▸ O que fazer
A) Atualize o trecho do texto sobre a polarização política que se inicia nas palavras com "Logo O POVO+" e vai até "INTERNA_POL_OK (Foto: JANSEN)", trocando "polarização" por "radicalização".
B) Escreva a continuação do texto sobre a polarização política, começando logo após a última frase apresentada.

▸ Texto do documento

Logo O POVO+
Os limites da polarização
Politica

Os limites da polarização

| Disputa | Pesquisadores discutem efeitos da polarização no tecido social. Agregador de pesquisas do O POVO mostra que fatia conquistada por Lula e Bolsonaro nas pesquisas vem se ampliando à medida que a eleição se aproxima
Edição Impressa
Tipo Notícia Por
INTERNA_POL_OK (Foto: JANSEN)
Foto: JANSEN INTERNA_POL_OK

No início do ano de 2022, a soma dos percentuais de intenção de voto em Lula (PT) e Jair Bolsonaro (PL) equivalia a 68% do total, de acordo com o Agregador de Pesquisas do O POVO, que reúne dados de oito institutos de sondagem.

Três meses depois, Lula e Bolsonaro passariam a 71% do eleitorado pesquisado, indo a 75% em maio e chegando a 76% no último dia 3 de junho, maior patamar alcançado por ambos nos cenários testados, sempre com liderança do petista em relação ao atual mandatário.

Segundo o agregador, três a cada quatro eleitores votariam hoje ou em Lula ou em Bolsonaro, considerando-se as diferentes margens de erro de cada um dos institutos trabalhados.

>> Acesse o Agregador de Pesquisas O POVO

O retrato mostrado pela ferramenta é cristalino: à medida que o país se aproxima das eleições de outubro, lulistas e bolsonaristas representam uma fatia mais expressiva do eleitor brasileiro. Isso resulta num embate cada vez mais intenso entre esses campos, fenômeno a que alguns pesquisadores se referem como "polarização".

Sinal dessa acirrada polarização são os episódios recentes nos quais as diferenças políticas parecem ter extrapolado a disputa eleitoral e chegado a outros âmbitos, como o artístico, o cultural e o empresarial.

A disputa que opõe a cantora Anitta, de um lado, e representantes do sertanejo, de outro, é exemplar dessa divisão no campo artístico, que vai se tornando uma arena onde se replicam os choques político-partidários.

Mas isso não se dá apenas no meio cultural. Também está em setores que são tragados pela polarização, como o de bares e restaurantes, envolvidos em querelas que, até pouco tempo atrás, estavam limitadas ao jogo entre as forças eleitorais.

Diretor do instituto responsável pela pesquisa Genial/Quaest, uma das incluídas no Agregador do O POVO, o cientista político e professor Felipe Nunes esboça uma resposta para o problema.

"Tenho ouvido muito sobre eleições polarizadas, mas sem evidências que possam ajudar a entender o conceito. Resolvi organizar alguns dados", escreveu o pesquisador nas redes, citando, em seguida, informações oriundas da 11ª rodada da pesquisa Genial/Quaest.

[Itens armazenados do conjunto de dados]
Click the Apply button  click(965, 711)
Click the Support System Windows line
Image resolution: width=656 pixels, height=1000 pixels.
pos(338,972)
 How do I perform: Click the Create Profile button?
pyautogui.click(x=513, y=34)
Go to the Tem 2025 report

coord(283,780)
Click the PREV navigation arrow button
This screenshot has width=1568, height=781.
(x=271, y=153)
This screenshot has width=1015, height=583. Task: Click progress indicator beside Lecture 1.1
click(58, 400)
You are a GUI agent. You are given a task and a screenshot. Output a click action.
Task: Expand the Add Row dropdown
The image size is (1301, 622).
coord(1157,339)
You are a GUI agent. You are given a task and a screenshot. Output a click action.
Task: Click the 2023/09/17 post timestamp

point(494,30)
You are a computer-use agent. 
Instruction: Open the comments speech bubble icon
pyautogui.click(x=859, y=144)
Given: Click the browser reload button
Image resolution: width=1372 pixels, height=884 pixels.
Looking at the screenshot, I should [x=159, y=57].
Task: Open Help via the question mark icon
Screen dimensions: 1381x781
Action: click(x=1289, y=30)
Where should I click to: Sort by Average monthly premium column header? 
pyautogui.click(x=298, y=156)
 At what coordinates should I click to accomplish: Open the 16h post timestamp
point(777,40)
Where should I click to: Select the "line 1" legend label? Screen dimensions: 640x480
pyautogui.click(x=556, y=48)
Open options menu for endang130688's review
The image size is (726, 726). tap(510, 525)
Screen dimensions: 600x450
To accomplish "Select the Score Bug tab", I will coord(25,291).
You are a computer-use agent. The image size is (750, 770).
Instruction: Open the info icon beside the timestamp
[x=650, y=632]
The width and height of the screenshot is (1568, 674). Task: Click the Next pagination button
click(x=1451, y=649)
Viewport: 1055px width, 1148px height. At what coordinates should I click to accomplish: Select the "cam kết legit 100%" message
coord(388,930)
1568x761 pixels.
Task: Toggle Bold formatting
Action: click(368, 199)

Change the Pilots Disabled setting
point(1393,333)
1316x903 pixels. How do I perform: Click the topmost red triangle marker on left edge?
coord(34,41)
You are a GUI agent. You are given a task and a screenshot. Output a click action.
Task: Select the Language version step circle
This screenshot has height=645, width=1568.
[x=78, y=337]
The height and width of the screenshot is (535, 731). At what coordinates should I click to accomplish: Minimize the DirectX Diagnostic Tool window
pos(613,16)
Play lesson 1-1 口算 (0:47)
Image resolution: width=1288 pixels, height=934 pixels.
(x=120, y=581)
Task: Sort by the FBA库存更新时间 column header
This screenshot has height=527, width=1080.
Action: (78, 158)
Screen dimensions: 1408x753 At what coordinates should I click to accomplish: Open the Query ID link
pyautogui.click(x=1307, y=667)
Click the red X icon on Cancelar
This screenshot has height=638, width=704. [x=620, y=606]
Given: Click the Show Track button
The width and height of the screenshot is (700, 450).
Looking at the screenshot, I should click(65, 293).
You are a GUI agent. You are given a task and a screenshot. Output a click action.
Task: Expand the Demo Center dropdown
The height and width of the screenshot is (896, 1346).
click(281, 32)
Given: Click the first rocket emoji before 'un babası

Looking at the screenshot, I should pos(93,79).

▸ Respostas fornecidas
A)
Logo O POVO+
Os limites da radicalização
Politica

Os limites da radicalização

| Disputa | Pesquisadores discutem efeitos da radicalização no tecido social. Agregador de pesquisas do O POVO mostra que fatia conquistada por Lula e Bolsonaro nas pesquisas vem se ampliando à medida que a eleição se aproxima
Edição Impressa
Tipo Notícia Por
INTERNA_POL_OK (Foto: JANSEN)

B)
Conforme Nunes, "quando comparamos região, raça, sexo, renda e religião, percebemos que as eleições deste ano estão opondo dois Brasis", um lulista e outro bolsonarista.

"Homens se dividem, mulheres votam Lula (50% x 24%); ricos se dividem, pobres votam Lula (56% x 22%); brancos se dividem, pretos votam Lula (59% x 23%); católicos votam Lula, evangélicos votam Bolsonaro, e aqui a polarização social está mais clara".

Por fim, Nunes registrou que, enquanto o "Sul se divide, o Nordeste vota em Lula" à proporção de 61% contra 22% de Bolsonaro.

Para ele, "se alguém tinha dúvida, esses dados mostram que a polarização política se transformou em polarização social", e a disputa, que antes era principalmente entre partidos, agora é "entre grupos sociais que lutam por direitos, privilégios, garantias e recursos limitados".

A passagem da polarização política para a polarização social explicaria o grau de hostilidade nas disputas e a contaminação do acirramento em espaços antes mais distantes dessa dinâmica partidária.

Professor da Universidade Estadual do Ceará (UFC), o cientista político Pedro Gustavo de Sousa observa que há três efeitos por trás disso.

O primeiro é o "debate político que vai se ampliando para as distintas esferas da sociedade conforme se aproxima da data do pleito", ou seja, a pressão natural do calendário eleitoral. À medida que o dia de ir às urnas chega, os humores do eleitorado se tornam mais voláteis.

O segundo ponto, examina Sousa, é o fato de que, com "a progressiva ampliação da contenda eleitoral", figuras públicas tendem a se posicionar politicamente, o que tem como consequência o aumento das tensões políticas.

Finalmente, existe a pressão de um novo elemento: as redes sociais. O docente considera que essas plataformas "também contam no cálculo da decisão pela exposição da posição política".

Tudo isso contribui para o caldo de instabilidade atual, que sugere que as eleições de 2018, já muito polarizadas, podem ser superadas pelas de 2022 nesse quesito.

É o que projeta o professor e cientista político Cleyton Monte, para quem "esse nível de exacerbação das paixões políticas, que chega a ser violento, não é natural do jogo político e das eleições".

"Nas disputas a gente tem conflito, embate", aponta o especialista, "mas não de forma tão desrespeitosa, agressiva, desumana como temos hoje".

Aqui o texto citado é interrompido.